<font size="10"> **Spanish Electricity Pool Forecasting: Neural Network Model Building** <font size="10">

This notebook goal is to build a Machine Learning model that forecast the next period spot price. 

Remember that a model is just a representation of an actual process that generates the output. This representation tries to accomplish two items:
1. Capture every input feature that affects this process.
2. Quantify (set up rules or a formula coeffcients) the relationship between these input features and the outcome.

$$ \text{Target: } Y $$

$$ \text{Actual feature space: } X={X_{1}, X_{2}, ..., X_{m}, X_{m+1}, X_{X_m+2}, X_{X_m+m'}} $$

$$ \text{Actual process: } Y = H(X) +\epsilon $$

Where $\epsilon$ stands for the random nature of the process, errors in data measuring or missed parts of the actual feature space.

$$ \text{Predicted target: } \hat{Y} \simeq Y$$

$$ \text{Input feature space: } X={X_{1}, X_{2}, ..., X_{m}} $$

$$ \text{Approximation function (Model): } \hat{Y} = F(X_{1}, X_{2}, ..., X_{m}) $$



Regaring step 1:
Sometimes not every input feature that take part in the actual process is known or data is not available, so even if actual process behavior is known, our representation will be an approximation.

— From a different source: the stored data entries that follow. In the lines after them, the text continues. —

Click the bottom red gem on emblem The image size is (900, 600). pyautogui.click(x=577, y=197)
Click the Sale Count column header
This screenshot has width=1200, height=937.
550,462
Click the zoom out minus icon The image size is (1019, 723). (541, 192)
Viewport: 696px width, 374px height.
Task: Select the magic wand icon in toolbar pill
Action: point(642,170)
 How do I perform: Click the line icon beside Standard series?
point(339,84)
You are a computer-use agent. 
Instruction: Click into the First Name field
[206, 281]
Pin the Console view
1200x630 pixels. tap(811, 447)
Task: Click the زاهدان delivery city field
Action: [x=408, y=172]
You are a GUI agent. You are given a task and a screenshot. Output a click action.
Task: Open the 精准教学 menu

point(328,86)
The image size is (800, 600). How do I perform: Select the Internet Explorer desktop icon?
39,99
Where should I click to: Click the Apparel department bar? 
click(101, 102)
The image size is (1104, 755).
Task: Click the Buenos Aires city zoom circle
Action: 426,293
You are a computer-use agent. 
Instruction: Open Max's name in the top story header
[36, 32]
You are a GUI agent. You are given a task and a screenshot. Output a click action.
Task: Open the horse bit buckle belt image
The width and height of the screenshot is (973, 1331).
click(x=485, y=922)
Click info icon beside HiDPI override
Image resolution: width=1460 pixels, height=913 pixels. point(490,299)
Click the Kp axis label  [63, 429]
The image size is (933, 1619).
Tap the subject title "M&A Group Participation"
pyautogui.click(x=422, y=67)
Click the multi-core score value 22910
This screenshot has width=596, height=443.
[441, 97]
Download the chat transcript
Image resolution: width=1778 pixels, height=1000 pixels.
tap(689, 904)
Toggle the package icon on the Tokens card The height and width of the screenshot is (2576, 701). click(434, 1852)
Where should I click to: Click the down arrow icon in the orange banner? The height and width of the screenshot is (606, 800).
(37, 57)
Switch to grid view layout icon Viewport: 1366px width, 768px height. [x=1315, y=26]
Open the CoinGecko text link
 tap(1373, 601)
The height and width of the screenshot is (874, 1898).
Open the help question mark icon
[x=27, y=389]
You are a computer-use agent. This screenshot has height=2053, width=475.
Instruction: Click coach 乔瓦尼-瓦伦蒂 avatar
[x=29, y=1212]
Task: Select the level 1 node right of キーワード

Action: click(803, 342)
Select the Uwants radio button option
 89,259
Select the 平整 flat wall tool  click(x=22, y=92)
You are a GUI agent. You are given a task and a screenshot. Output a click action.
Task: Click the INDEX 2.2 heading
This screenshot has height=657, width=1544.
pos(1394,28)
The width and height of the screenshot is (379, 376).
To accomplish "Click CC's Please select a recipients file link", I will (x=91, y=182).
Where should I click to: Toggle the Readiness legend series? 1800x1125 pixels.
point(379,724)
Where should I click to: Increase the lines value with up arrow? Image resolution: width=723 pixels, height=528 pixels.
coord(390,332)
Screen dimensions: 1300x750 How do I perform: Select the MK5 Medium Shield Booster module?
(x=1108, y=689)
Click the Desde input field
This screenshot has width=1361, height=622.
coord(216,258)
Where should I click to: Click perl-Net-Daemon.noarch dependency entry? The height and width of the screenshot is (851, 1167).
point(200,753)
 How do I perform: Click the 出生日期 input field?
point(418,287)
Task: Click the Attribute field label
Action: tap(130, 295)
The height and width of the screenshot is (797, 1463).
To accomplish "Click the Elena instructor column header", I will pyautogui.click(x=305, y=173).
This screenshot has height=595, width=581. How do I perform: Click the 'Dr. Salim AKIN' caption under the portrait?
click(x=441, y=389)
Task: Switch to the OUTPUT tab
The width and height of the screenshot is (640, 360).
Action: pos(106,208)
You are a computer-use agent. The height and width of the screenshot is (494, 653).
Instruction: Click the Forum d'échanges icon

Therefore the first step is to collecta data, with the objective of arranging a set of input features (variables) that may affect our ouput variable (target). In EDA step, some sort of feature selection can be done, but for the sake of argument, let's assume it does not.

Regarding step 2:
To sum up, a model is approximation function that maps from features inputs X (dealt with in step 1) to a target Y. There are many algorithms that will aproximate this function, once  one of them is chosen, the next step is Model  building. It is a complex task fulfilled in two overlapping steps:
* Hyperparameter tunning: It is the process of deciding model structure, that will determine model ability to fit data current data and generalize to future data.
* Model training: For a particular model structure, come up with concrete instance (fitted coefficients or rules) fitted to data, that can yield predictions. 

In [None]:
import pandas as pd
import numpy as np
%matplotlib inline
import matplotlib.pyplot as plt
import seaborn as sns

from sklearn.linear_model import LinearRegression, Lasso
from sklearn.neural_network import MLPRegressor
from sklearn.ensemble import RandomForestRegressor
from sklearn.metrics import mean_squared_error, mean_absolute_error, r2_score
from sklearn.model_selection import TimeSeriesSplit, ParameterGrid
import xgboost as xgb
import pickle

import mle_utils.predictions as mle_preds
import mle_utils.timeseries_cv as mle_tscv

In [None]:
import config
sns.set(
    rc=config.set_plot_features(), style="darkgrid"
       )

In [None]:
PATH = './data/'
DEPLOY_PATH = "./models/"
DEPLOY_MODEL_NAME = 'MLP_V01_2019_31_05.sav'
infile = 'data_spot_price_forecasting.csv'

In [None]:
data = pd.read_csv(PATH + infile, parse_dates=['date'], index_col=['date'])
data.head()

In [None]:
features = [x for x in list(data.columns) if "feat_" in x]
#Multiperiod forecasting
targets = [x for x in list(data.columns) if "target_" in x]
#Single period forecasting
target = targets[0]

In [None]:
len(features)

# Data train/test split

As evaluation strategy, two approach are followed:
* Evaluate in a test dataset, holding out 2019 data
* Compute Cross Validation mean error on train data, up to year 2018

In [None]:
split_yr = 2019
X_train = data[:str(split_yr-1)][features]
y_train = data[:str(split_yr-1)][target]

X_test = data[str(split_yr):][features]
y_test = data[str(split_yr):][target]

idx_train = X_train.index.values
idx_test = X_test.index.values
nobs, p = X_train.shape

preds_df = data[[target]].copy()
preds_df["flg_isTrain"] = 1
preds_df.loc[idx_test, "flg_isTrain"] = 0


print("Total number of observations: ", nobs)
print("Train: {}{}, \nTest: {}{}".format(X_train.shape, y_train.shape,
                                              X_test.shape, y_test.shape))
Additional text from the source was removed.